Подобного рода тезисы заслуживают известного внимания, но комплексно создаваемая ими картина неоправданно мрачна. Упомянутые неблагоприятные моменты можно парировать процессуальными средствами. Практически гораздо важнее другое. Метод "вопрос-ответ" позволяет ведущему допрос адвокату извлекать из свидетеля только выгодные его клиенту сведения и ослаблять силу отрицательной информации. Адвокат как бы ведет свидетеля на поводке, непрерывно осуществляя над ним контроль. Эффективность контроля возрастает еще и потому, что каждый вопрос должен касаться лишь единичного акта, действия, события; ответ же должен соответствовать вопросу, не выходить за его границы, быть выраженным словами, а не движением рук, кивком головы и другими жестами. Неточные или расплывчатые ответы по ходатайству любой стороны могут быть исключены из стенограммы (см., напр., § 766 Кодекса о доказательствах Калифорнии).

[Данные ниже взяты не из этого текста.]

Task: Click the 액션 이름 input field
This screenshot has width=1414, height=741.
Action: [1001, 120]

Американская юриспруденция разработала ряд правил относительно получения показаний. Нельзя спрашивать свидетеля о том, что не имеет отношения к делу, и тем более о фактах, выяснение которых прямо запрещено (так называемые подобные факты, репутации и т.д.). Наводящие вопросы дозволены лишь при перекрестном допросе или с разрешения суда. Не считаются правомерными вопросы, дезориентирующие свидетеля, либо рассчитанные лишь на одобрение свидетелем изложенных адвокатом выводов относительно интерпретации некоторых обстоятельств и реальных взаимоотношений сторон, либо сформулированные исходя из предположения, будто определенный факт уже бесспорно установлен в ходе следствия, хотя в действительности это не так.

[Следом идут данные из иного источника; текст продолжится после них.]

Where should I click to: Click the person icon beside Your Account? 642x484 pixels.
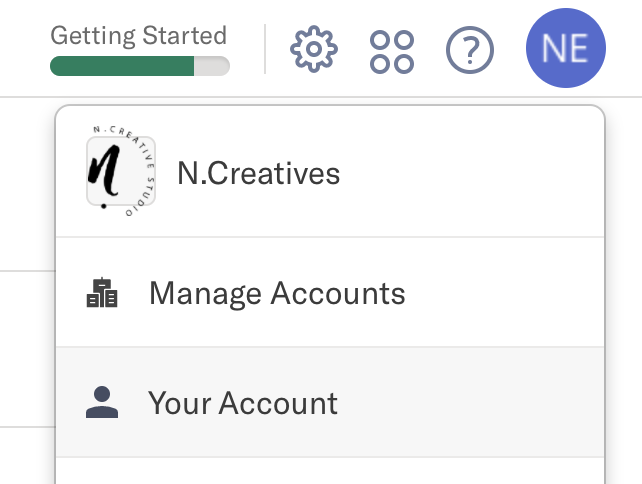(102, 402)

Отнюдь не все американские юристы и психологи безоговорочно одобряют сложившуюся на практике форму ведения допросов. Она вызывает критику, как мешающая

получению ценной информации. Классическим считается эпизод из дела о столкновении ночью автомашины с поездом. Дежурный по переезду через железную дорогу, отвечая адвокату, сказал, что при прохождении состава он повернул сигнальный фонарь красным стеклом в направлении подъезжавшего автомобиля. После заседания дежурного спросили о его переживаниях на свидетельском месте. Ответ был ошеломляющим: "Я ужасно боялся, что мне зададут вопрос о том, горел ли фонарь"*(437).

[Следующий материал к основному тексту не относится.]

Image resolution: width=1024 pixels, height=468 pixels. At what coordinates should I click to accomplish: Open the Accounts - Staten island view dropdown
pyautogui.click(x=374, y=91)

Ряд авторов, исходя из научных исследований, отдает предпочтение свободному рассказу свидетеля, так как по сравнению с показаниями типа "вопрос-ответ" рассказ более естествен, точен, надежнее гарантирует от ошибок, а также интереснее для присяжных и сильнее на них воздействует*(438). Последнее обстоятельство, очевидно, является главным фактором, объясняющим, почему признанные авторитеты американского юридического мира рекомендуют адвокатам в ходе допросов максимально использовать вопросы широкого профиля с целью создать у членов жюри убеждение в непринужденности и диктуемой ходом событий последовательности раскрываемой свидетелем информации. Конечно, одновременно адвокат должен тщательно следить за тем, чтобы свидетель не выходил за намеченные ему рамки, и быть готовым прервать рассказ или восполнить его пробелы*(439).

Англосаксонской юстицией было создано правило, запрещавшее стороне дискредитировать в глазах судей и членов жюри свидетеля, которого она вызвала на заседание (impeach his own witness). Правило базировалось на презумпции о том, что субъект, приглашающий свидетеля, как бы гарантирует его искренность; кроме того, необходимо устранить угрозу давления на свидетеля. Исключение составляли лишь некоторые случаи, например, когда осуществлялся допрос противной стороны, или свидетель вдруг начинал давать непредвиденные показания и объявлялся "враждебным" (hostile witness), или речь шла о человеке, собственной подписью удостоверившем оформление в его присутствии завещания, какой-либо сделки и т.п. (attesting witness). Общее запрещение подрывать доверие к своему

свидетелю увеличивало силу сообщаемой им информации. Правда, невыгодные ее части сторона под лозунгом установления действительного положения вещей могла опровергать иными доказательствами (impeachment by contradiction).

Изложенные положения продолжают применять суды некоторых штатов*(440). В большинстве же штатов они отменены (см. § 785 Кодекса о доказательствах Калифорнии) либо так или иначе изменены статутами. К примеру, согласно § 4514 ЗПГП Н.-Й. допустимо разоблачать лживость показаний ссылками на ранее сделанные данным свидетелем заявления противоположного содержания, если они были им подписаны или совершены под присягой.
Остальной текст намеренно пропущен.